Records provided:
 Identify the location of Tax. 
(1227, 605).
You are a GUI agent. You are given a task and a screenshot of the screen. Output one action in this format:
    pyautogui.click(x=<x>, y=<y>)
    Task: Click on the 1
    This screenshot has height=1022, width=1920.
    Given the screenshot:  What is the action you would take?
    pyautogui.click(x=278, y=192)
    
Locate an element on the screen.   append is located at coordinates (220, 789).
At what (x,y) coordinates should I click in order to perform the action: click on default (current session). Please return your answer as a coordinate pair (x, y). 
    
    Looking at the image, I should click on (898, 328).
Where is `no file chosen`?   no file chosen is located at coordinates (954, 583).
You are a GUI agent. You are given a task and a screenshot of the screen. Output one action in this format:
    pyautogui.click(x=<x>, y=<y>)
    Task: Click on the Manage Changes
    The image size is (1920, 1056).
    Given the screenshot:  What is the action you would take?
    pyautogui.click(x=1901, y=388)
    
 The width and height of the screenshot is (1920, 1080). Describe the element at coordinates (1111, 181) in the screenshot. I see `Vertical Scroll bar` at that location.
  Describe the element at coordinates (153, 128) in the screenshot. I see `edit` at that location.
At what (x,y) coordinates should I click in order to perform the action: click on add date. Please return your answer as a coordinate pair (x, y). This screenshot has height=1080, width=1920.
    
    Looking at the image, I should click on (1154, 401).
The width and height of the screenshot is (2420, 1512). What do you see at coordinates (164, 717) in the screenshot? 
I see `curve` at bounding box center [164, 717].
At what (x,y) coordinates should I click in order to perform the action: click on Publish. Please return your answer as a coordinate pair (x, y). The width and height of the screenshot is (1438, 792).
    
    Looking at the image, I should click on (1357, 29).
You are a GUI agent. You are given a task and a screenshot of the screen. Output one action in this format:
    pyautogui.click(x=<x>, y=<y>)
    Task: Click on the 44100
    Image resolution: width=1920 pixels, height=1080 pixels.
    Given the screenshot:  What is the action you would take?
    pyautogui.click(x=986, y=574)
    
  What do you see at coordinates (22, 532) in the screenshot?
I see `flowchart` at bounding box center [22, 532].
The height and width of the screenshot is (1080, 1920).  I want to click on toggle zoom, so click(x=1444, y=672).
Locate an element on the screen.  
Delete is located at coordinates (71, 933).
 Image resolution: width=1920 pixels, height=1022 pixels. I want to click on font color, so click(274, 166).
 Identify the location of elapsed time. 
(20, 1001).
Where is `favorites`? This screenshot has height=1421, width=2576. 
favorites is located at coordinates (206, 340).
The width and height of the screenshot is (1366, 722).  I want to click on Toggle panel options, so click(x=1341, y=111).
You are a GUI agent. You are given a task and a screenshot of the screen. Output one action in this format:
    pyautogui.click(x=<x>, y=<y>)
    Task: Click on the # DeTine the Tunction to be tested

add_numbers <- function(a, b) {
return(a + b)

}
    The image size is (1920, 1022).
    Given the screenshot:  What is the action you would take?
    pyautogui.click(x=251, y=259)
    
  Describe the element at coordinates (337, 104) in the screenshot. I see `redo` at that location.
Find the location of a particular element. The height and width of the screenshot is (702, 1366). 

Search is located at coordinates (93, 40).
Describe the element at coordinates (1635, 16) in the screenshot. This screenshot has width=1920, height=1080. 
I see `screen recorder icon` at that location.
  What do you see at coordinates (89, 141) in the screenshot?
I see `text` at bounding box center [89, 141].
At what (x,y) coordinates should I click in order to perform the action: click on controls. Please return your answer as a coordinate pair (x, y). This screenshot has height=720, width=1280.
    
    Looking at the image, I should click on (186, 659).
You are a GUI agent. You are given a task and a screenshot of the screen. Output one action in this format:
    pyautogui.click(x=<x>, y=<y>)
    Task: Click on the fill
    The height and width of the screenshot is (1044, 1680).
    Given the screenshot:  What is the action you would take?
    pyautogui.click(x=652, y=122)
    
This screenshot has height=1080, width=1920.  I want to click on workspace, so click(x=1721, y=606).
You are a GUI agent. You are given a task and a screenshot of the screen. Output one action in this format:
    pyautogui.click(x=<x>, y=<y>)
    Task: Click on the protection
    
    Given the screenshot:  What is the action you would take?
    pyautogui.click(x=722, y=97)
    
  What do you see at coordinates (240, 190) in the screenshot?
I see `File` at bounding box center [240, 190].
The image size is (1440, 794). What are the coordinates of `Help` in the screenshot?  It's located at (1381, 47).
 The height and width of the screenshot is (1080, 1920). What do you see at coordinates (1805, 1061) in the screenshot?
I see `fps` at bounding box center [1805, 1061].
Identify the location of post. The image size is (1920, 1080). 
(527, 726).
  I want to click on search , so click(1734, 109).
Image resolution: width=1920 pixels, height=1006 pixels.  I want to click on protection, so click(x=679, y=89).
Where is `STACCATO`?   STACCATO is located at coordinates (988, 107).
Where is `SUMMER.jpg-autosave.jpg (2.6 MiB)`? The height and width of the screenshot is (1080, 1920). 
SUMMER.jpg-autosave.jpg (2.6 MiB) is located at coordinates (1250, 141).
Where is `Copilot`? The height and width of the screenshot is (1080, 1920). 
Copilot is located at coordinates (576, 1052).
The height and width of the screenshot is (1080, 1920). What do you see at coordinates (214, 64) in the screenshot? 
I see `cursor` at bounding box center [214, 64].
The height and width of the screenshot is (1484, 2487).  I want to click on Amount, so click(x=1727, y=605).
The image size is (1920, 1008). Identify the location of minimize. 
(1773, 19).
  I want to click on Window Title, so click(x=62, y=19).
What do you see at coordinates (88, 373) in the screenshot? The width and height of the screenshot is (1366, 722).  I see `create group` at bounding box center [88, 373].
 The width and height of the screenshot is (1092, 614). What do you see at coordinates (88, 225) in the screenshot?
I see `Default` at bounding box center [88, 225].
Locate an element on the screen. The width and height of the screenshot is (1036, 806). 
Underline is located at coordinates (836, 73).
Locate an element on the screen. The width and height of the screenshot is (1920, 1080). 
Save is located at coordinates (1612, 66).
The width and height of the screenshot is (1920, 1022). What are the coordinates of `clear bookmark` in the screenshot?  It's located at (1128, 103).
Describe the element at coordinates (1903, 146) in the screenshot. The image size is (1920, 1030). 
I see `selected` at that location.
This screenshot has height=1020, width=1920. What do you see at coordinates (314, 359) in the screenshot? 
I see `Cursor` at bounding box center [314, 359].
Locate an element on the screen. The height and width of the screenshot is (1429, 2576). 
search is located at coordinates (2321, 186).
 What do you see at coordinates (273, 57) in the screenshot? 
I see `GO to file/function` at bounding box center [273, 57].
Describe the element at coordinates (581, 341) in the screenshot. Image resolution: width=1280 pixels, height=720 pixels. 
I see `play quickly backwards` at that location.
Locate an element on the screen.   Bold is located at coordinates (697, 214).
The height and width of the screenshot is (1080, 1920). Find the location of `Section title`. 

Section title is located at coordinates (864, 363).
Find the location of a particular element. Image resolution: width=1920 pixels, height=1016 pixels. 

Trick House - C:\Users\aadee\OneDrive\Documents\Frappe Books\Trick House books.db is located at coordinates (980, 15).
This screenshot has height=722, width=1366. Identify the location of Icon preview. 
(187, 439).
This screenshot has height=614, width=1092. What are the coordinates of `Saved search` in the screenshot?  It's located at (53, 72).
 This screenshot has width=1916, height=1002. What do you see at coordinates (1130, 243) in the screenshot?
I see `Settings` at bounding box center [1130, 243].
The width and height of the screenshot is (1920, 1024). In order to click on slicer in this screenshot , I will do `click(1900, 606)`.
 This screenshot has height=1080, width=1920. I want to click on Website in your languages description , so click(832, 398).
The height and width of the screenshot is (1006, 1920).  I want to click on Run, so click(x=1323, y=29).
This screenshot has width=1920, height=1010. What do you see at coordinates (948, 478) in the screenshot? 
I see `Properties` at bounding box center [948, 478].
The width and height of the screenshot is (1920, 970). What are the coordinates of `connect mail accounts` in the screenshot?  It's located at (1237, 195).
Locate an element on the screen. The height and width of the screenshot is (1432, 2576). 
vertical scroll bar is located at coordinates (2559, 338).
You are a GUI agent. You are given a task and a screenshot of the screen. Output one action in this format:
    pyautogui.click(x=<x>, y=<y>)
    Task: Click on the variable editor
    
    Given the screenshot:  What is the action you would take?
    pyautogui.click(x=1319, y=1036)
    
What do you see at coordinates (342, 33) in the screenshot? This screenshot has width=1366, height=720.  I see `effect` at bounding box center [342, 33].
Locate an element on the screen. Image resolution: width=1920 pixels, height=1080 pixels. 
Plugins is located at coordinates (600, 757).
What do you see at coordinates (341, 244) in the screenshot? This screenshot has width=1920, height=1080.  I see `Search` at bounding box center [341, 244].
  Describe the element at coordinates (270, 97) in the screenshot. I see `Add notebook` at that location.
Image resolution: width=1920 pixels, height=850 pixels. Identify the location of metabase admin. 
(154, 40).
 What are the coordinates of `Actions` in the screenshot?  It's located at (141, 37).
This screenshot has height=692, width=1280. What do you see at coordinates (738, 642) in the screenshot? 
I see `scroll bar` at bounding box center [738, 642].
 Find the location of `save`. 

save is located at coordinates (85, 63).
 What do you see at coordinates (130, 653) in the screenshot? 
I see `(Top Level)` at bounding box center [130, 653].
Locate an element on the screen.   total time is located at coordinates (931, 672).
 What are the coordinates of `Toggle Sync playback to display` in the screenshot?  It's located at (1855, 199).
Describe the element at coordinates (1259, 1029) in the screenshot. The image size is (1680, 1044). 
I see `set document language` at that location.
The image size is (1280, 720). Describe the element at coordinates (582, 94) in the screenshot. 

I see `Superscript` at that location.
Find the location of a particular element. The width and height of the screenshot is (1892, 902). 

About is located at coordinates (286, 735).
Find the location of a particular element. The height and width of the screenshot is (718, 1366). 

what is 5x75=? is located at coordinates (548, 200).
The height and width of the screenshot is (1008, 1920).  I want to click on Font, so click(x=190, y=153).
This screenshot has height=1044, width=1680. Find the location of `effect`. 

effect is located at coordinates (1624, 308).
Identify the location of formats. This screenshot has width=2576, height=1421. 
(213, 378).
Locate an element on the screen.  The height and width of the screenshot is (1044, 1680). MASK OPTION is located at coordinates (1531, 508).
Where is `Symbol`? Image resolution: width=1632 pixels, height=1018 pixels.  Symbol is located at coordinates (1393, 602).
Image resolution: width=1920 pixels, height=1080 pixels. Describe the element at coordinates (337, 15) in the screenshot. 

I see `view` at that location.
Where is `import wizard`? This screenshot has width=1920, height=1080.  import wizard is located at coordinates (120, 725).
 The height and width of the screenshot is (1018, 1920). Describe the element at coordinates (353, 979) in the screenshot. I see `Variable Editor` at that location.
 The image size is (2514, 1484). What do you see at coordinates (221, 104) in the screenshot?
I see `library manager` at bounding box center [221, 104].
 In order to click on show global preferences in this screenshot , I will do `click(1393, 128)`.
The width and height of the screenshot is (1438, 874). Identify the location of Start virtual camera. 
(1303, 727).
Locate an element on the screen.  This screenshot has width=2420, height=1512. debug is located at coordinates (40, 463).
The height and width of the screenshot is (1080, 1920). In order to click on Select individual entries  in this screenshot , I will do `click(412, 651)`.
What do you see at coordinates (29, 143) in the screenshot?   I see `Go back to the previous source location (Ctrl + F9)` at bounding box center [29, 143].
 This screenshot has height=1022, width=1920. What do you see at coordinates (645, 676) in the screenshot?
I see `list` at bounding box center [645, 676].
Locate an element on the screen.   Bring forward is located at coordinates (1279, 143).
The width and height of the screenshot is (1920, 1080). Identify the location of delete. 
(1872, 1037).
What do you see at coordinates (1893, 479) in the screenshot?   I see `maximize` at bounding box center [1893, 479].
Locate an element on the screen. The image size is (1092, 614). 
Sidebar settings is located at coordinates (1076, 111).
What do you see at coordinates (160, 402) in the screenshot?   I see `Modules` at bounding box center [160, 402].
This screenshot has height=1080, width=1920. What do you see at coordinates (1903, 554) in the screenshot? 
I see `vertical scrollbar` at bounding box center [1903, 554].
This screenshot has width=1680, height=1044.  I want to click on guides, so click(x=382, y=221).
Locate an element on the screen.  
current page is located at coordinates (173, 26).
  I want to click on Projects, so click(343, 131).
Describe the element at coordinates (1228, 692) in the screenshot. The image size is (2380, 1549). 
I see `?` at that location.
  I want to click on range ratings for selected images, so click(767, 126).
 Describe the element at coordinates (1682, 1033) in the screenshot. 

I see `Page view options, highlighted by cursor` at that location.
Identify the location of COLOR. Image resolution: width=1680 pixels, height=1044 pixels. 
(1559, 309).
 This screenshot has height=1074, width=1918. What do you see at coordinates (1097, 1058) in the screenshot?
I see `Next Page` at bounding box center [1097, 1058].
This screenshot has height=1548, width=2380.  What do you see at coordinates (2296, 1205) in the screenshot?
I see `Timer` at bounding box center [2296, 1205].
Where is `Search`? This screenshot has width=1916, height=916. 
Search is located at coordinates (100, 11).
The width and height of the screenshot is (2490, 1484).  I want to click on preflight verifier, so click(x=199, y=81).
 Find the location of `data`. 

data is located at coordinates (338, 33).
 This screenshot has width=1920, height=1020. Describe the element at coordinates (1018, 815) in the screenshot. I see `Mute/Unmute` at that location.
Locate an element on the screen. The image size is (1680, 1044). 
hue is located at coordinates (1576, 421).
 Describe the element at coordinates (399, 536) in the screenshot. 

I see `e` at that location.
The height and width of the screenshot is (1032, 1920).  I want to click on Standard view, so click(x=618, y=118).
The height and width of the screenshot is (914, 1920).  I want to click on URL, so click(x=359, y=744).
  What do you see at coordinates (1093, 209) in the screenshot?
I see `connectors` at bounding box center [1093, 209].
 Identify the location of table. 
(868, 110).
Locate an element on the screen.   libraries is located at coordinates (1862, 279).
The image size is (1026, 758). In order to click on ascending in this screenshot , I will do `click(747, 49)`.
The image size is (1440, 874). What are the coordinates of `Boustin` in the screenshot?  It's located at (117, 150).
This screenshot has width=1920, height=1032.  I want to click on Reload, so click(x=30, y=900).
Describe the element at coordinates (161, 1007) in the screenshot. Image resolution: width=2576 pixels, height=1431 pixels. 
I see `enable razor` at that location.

Written task:
Please reproduce the lines from the very first one through the line containing "coordinates (954, 583).", with both of those lines included.

Reply:
 Identify the location of Tax. 
(1227, 605).
You are a GUI agent. You are given a task and a screenshot of the screen. Output one action in this format:
    pyautogui.click(x=<x>, y=<y>)
    Task: Click on the 1
    This screenshot has height=1022, width=1920.
    Given the screenshot:  What is the action you would take?
    pyautogui.click(x=278, y=192)
    
Locate an element on the screen.   append is located at coordinates (220, 789).
At what (x,y) coordinates should I click in order to perform the action: click on default (current session). Please return your answer as a coordinate pair (x, y). 
    
    Looking at the image, I should click on (898, 328).
Where is `no file chosen`?   no file chosen is located at coordinates (954, 583).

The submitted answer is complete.